Dos semanas después de iniciado mi proceso para obtener el certificado digital, en las cimas de la desesperación (que diría Cioran), entendí que aquello ya lo había vivido e instantáneamente mi cabeza desbloqueó un recuerdo de la infancia. Fue en mil novecientos lo que sea, en una Feria de Abril, en la zona de los cacharritos. 

Yo, muy pequeño, acababa de entrar con fe suicida en la Galería de los Espejos; desde fuera, mi padre observaba la jugada, sobrestimando mis capacidades, como suelen hacer quienes nos han parido. Un par de minutos después, cuando ya había estampado copiosamente mi frente contra los espejos, a punto ya de pasar de chichón a brecha y de ahí, a desvanecimiento, mi padre entró y me enseñó la salida. 

Tal vez porque estaba en deuda conmigo desde aquella Feria de mil novecientos lo que sea, mi padre se tomó como propia mi lucha contra la Administración digital. A sus 70 años, se echó el muerto a la espalda y, padre coraje, me sacó las castañas del fuego. 

A pesar de que se me presuponen mayores competencias digitales que a mi progenitor, no van por ahí los tiros en este caso. Lo que nos diferencia a ambos es una cuestión de actitud, optimismo y paciencia. Y en la Administración 3.0 gana el que resiste, como decía Cela de España en general. Mi padre, con menos tiempo por delante, siempre tuvo más tiempo que dedicar a cada cosa. La paciencia es la maña del intelecto y yo sólo funciono a cortos demarrajes. 

Es probable que el DNIe, la cl@ve y toda la pesca hayan sido pensadas para desbravar al ciudadano, para aleccionarlo en la resignación. Una suerte de mecanismo de control por anulación de la voluntad. Es también una manera bastante intuitiva de entender quién manda: aquí el estúpido es usted, no el Estado. El Estado, de hecho, es infalible, como lo son las rocas, que no tienen la culpa de que te golpees contra ellas. 
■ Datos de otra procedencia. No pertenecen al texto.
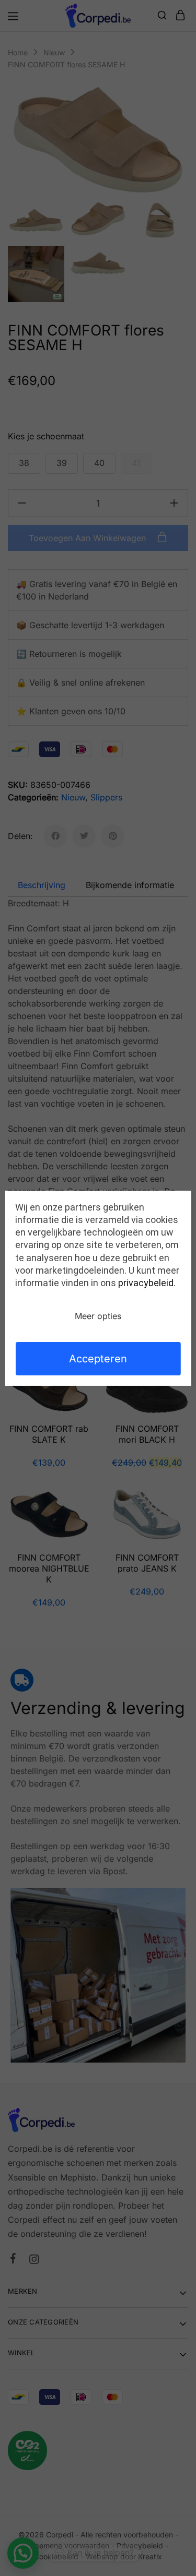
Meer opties (98, 1316)
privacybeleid (146, 1282)
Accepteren (98, 1358)
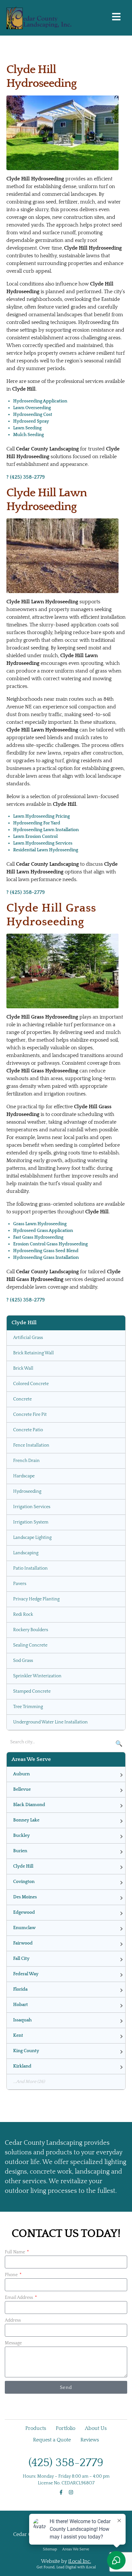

Desde que obtuve el certificado digital, todo va como la seda, incluso noto más seguros mis pasos. Sin embargo, de noche, me despierto envuelto en sudor porque en pesadillas he perdido mis privilegios de acceso. A veces me han dado las 7:00 h rehaciendo en mi cabeza los pasos que siguió mi padre, buscando el camino de baldosas amarillas, de nuevo la salida en la Galería de Espejos.